The Blue Grass site project manager opened a June 13 quarterly public meeting by introducing program vision and mission statements.
“We’re using these to help focus the entire workforce, the government and contractor working collaboratively together, and doing everything we can to move forward with the efficient and safe destruction of the stockpile,” said Jeff Brubaker, site project manager, Blue Grass Chemical Agent-Destruction Pilot Plant. “We want to familiarize everyone with those statements.”

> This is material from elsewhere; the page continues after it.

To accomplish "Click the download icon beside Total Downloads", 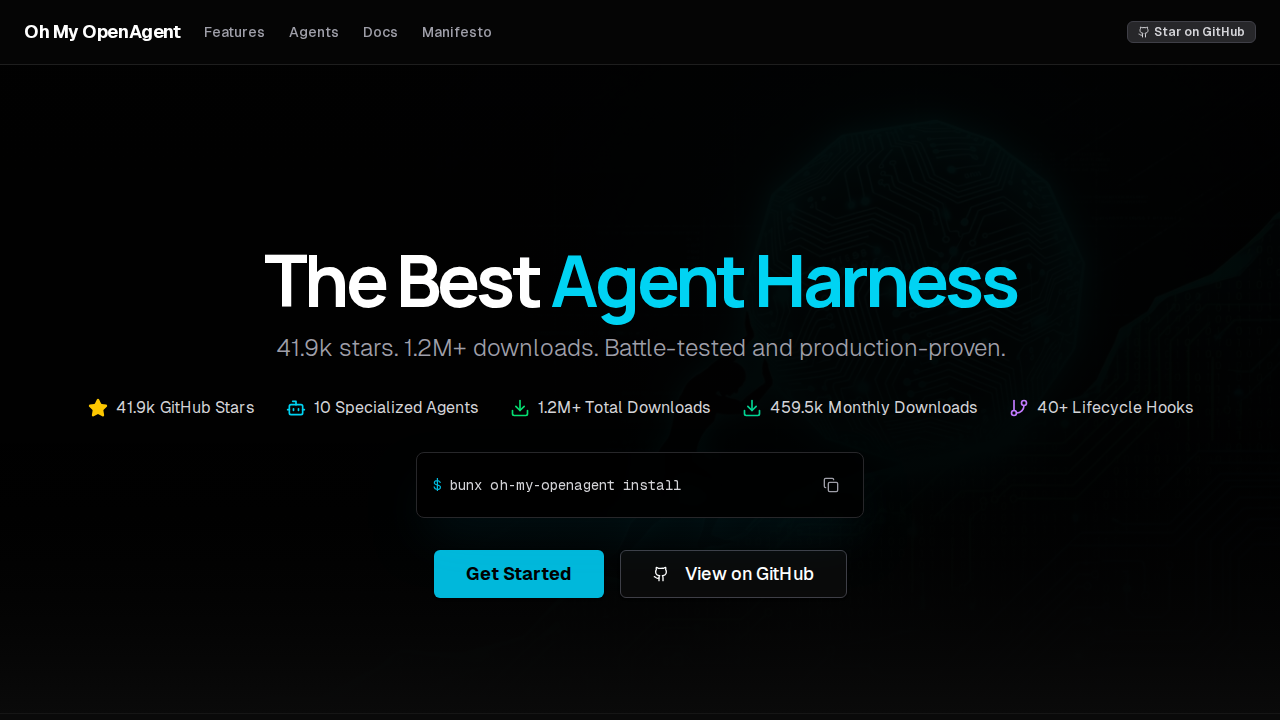I will (x=520, y=408).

The Program Executive Office, Assembled Chemical Weapons Alternatives mission is to destroy the chemical weapons stockpile and its vision is to be chemical weapons free by 2023, Brubaker said. This entails everyone on the project working safely toward those goals.
Ron Hink, project manager, Bechtel Parsons Blue Grass, the joint venture company responsible for the systemization and operation of the Blue Grass plant, then spoke about the project’s core value of keeping the workforce safe, as safety is a joint effort owned by everyone at every level on the project.
“We focus a lot on safety. It’s very important to us and important to our mission,” Hink said. “We’ve been going almost four years now without a lost-time injury. As a matter of fact, in two weeks we should cross the 10 million man-hours [without a lost-time injury] mark.”
A lost-time accident includes injuries that result in medical treatment beyond first aid and days away from work, according to the Occupational Health and Safety Administration.
To learn more about the project to destroy the chemical weapons stockpile in Kentucky, the quarterly meetings of the Kentucky Chemical Demilitarization Citizens’ Advisory Commission and Chemical Destruction Community Advisory Board are open to the public. The next meeting will be held Sept. 12 at 1:30 p.m. at the Eastern Kentucky University Carl D. Perkins Building, Rooms A and B.